Futbolculuğu döneminden itibaren bulduğu her fırsatta, futbol ile
ilgili her türlü birikimini yazıya geçirmeye çalışmıştı. Çıktığı
futbol seyahatlerinden, yurt dışında katıldığı futbol
seminerlerinden, takip ettiği dünya kupalarından sonra izlenim ve
görüşlerini okurlarıyla paylaşmış; futbol camiasına
futbolun dünyada geçirdiği evrim konusunda rehberlik
yapmıştı. Antrenörlüğü bıraktıktan sonra da hayatının
sonuna kadar gazeteci ve spor yazarı olarak, usta ve etkin
kalemiyle futbolun ve ülkesinin hizmetinde olmayı sürdürdü…
Ölümünün ardından, ülkemizin futbol otoriteleri verdikleri
demeçlerde onun büyüklüğünü ve eşsizliğini dile getirmişlerdi:
Ne dediler:
“Onun ölümüyle bütün hayatını vakfettiği Türk Futbolunun
doruklarındaki ‘Hoca’ kürsüsü boş kalmış, içinden yetiştiği
Galatasaray en değerli evlatlarından birini daha kaybetmiş ve Türk
spor basınındaki en mümtaz kalem susmuştur.”
(Eşfak Aykaç)
“Ölmeyen faniler de vardır. Baba Gündüz onlardan biridir. Futbol
dendikçe, futbol var oldukça Türkiye’de, Baba Gündüz de var
olacaktır…”
(Tahsin Öztin)
“Baba Gündüz’ün arkasından yazı yazacağız. İşin zorluğuna bakın.
Şu andaki hislerimi, acımı sütunlara dökecek kadar yetenek sahibi
değilim. İnancımdı, güvencemdi, hocamdı. Oturmasını kalkmasını,
konuşmasını hemen hemen her şeyi ondan öğrendim…”
(Birol Pekel)
“Canlı, hareketli, cin gibi zeki bir sporcu, spor adamı ve
yazar… Hem de herkese nasip olmayan bir kaleme sahip olarak…”
(Namık Sevik)
“Baba Gündüz sadece Galatasaraylıların ya da antrenörlük yaptığı
kulüplerin, futbolcuların değil, hepimizin babasıydı…”
(Necmi Tanyolaç)
“Gündüz Kılıç’ın ölümü bir çağ dönümüdür.
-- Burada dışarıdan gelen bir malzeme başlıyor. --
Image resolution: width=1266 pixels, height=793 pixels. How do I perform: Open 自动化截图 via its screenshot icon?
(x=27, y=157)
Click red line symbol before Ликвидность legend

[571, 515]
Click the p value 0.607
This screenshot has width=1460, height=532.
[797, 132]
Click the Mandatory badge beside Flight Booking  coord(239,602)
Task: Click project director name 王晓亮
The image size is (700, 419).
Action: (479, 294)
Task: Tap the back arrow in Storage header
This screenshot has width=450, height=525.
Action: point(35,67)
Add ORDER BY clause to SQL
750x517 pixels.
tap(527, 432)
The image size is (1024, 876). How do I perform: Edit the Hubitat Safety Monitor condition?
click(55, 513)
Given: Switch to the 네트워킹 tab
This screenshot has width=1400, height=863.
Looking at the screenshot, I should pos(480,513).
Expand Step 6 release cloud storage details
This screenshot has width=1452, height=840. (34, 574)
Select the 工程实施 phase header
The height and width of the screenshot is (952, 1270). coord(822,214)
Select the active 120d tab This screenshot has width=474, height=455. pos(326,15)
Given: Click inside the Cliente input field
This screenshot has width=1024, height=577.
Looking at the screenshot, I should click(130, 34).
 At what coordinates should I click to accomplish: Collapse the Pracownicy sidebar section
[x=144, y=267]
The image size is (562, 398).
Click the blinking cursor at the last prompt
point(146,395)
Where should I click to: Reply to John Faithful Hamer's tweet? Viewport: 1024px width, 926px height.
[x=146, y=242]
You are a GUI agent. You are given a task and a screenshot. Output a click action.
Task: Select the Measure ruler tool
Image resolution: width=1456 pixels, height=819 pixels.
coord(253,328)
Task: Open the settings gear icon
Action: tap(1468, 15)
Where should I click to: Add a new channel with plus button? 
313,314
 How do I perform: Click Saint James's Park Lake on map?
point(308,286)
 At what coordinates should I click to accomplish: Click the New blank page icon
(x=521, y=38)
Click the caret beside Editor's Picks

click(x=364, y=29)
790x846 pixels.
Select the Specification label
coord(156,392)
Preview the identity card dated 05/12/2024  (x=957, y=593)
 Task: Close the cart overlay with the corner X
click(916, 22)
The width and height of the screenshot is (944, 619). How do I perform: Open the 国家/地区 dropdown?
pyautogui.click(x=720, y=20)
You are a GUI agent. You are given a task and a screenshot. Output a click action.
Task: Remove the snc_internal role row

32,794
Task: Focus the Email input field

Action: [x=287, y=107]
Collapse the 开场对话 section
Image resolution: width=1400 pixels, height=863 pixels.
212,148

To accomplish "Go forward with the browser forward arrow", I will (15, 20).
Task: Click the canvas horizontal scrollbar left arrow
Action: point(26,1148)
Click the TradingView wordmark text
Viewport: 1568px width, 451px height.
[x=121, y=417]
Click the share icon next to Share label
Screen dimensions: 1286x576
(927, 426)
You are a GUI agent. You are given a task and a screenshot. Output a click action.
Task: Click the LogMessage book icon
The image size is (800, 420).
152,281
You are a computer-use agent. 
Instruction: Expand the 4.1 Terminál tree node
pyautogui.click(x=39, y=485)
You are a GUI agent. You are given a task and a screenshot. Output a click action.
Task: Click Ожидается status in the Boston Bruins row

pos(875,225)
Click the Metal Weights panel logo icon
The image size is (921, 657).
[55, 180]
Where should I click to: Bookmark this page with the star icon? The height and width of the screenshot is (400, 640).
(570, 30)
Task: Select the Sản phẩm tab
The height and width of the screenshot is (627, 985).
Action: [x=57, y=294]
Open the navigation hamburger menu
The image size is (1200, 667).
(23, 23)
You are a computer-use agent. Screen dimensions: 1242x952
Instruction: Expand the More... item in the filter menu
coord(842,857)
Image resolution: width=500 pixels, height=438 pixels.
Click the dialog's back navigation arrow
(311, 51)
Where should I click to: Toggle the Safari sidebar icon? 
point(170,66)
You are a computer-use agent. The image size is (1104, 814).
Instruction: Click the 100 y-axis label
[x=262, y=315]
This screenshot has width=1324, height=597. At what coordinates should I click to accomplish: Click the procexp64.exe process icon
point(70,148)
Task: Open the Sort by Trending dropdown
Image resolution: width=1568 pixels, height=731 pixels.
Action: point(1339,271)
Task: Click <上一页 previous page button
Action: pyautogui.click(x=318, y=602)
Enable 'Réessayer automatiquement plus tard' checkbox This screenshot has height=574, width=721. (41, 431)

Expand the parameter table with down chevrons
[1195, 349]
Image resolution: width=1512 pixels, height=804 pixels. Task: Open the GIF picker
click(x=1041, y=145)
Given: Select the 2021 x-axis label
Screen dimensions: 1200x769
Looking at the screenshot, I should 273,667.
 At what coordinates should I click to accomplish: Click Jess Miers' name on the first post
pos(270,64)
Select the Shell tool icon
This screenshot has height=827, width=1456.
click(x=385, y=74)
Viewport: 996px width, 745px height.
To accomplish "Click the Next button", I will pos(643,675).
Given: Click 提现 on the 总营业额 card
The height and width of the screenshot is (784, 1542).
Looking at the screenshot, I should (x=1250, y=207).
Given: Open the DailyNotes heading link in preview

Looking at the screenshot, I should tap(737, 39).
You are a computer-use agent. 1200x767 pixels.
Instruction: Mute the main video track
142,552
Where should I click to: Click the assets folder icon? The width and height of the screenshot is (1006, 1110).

Türk futbol tarihini
inceleyecek gelecek kuşaklar, bu tarihi “Gündüz’den önce” ve
“Gündüz’den sonra” diye ikiye ayıracaklardır. Türk futbolu,
tarihinin en önemli adamlarından birini, Türk milleti eşi az
bulunur bir Atatürkçüyü kaybetti…”
(Kahraman Bapçum)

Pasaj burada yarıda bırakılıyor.